GUATEMALA CITY — The first tropical storm of the 2010 season hit the Pacific coastline of Guatemala and Mexico on Saturday, killing 12 people under landslides and rockfall triggered by torrential rains.

Tropical Storm Agatha’s rains caused a landslide in a precarious hillside settlement of Guatemala City that killed four people and left 11 missing, Guatemalan disaster relief spokesman David de Leon said. Most of the city was without electricity at nightfall, complicating search efforts.

Four children were killed by another mudslide in the town of Santa Catarina Pinula, about six miles outside the Guatemalan capital.

And in the department of Quetzaltenango, 125 miles  west of Guatemala City, a boulder loosened by rains crushed a house, killing two children and two adults, de Leon said.

Agatha formed early Saturday in the East Pacific and moved over land in the evening along the Guatemala-Mexico border, said the U.S. National Hurricane Center in Miami.

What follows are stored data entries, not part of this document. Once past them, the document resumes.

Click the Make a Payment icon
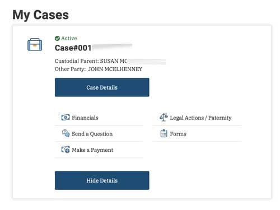The height and width of the screenshot is (210, 280). 66,150
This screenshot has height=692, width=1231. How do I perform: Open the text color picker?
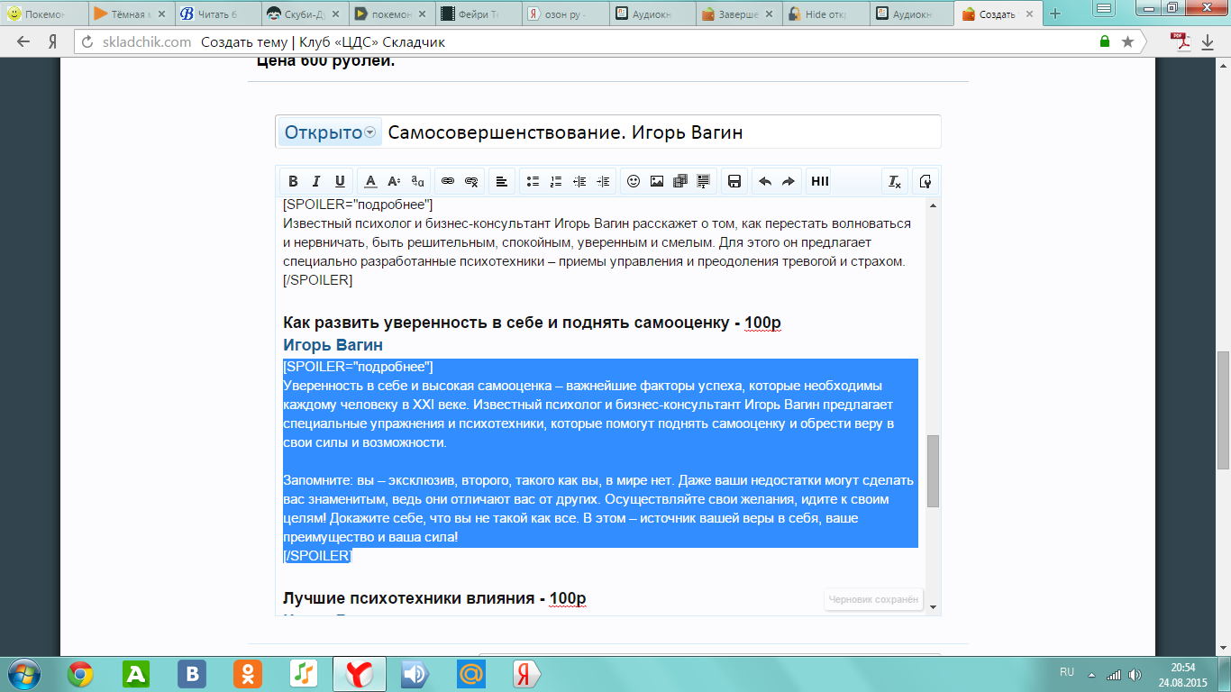click(x=370, y=181)
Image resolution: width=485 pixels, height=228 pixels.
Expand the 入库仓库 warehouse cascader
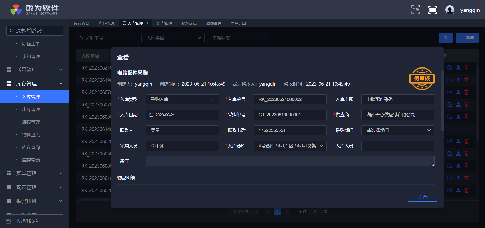[x=290, y=146]
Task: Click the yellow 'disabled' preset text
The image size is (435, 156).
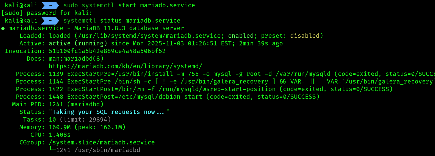Action: coord(305,36)
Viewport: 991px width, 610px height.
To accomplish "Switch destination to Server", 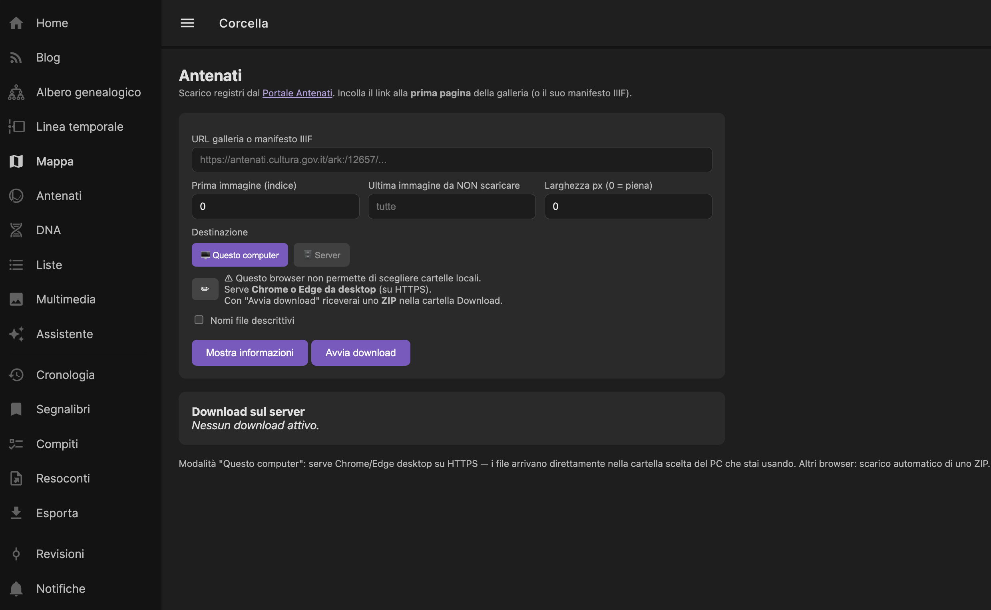I will click(322, 255).
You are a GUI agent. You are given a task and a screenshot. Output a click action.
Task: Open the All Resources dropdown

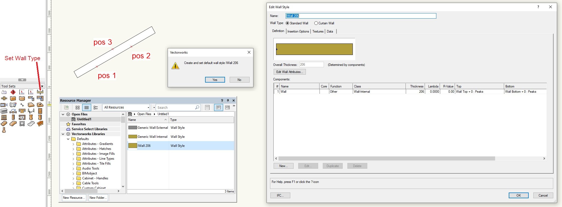pos(126,107)
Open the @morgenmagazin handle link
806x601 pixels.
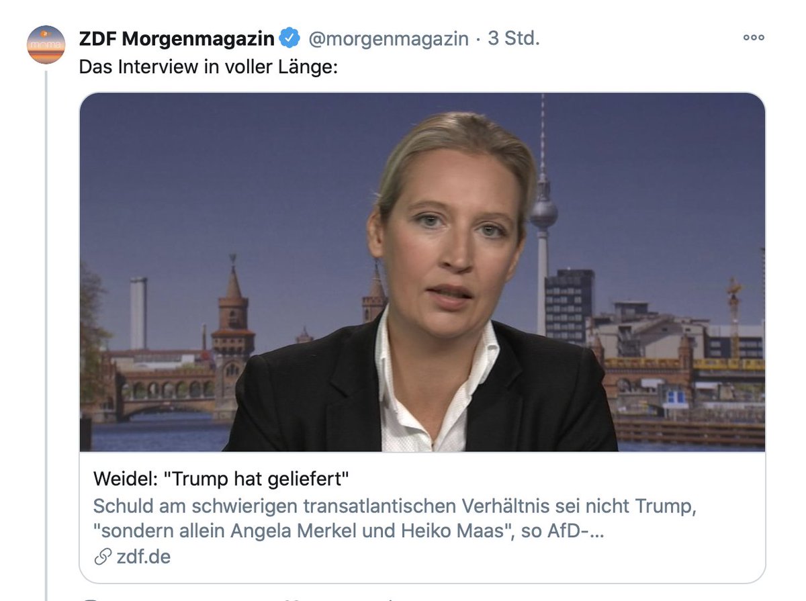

The center of the storm was 20 miles east of Tapachula on Saturday night, moving northeast at 10 mph and packing winds of 40 mph.

More than 850 people were evacuated from their homes because of flooding affecting much of central and southern Guatemala.

Before the rains, Guatemala already was contending with heavy eruptions from its Pacaya volcano that have blanketed the capital in ash and destroyed 800 homes. Officials expressed concerns that Agatha’s rains could exacerbate the damages.

Though Tropical Storm Agatha was expected to lose force as it came ashore overnight Saturday, it still could bring rains of 10 to 20 inches and as much as 30 inches in isolated areas of Guatemala.

“The storm will start to weaken, and we hope that on Sunday it will be just a tropical depression,” said Romero Garcia of Guatemala’s Meteorological Institute. “That is not to say that there won’t be heavy rains.”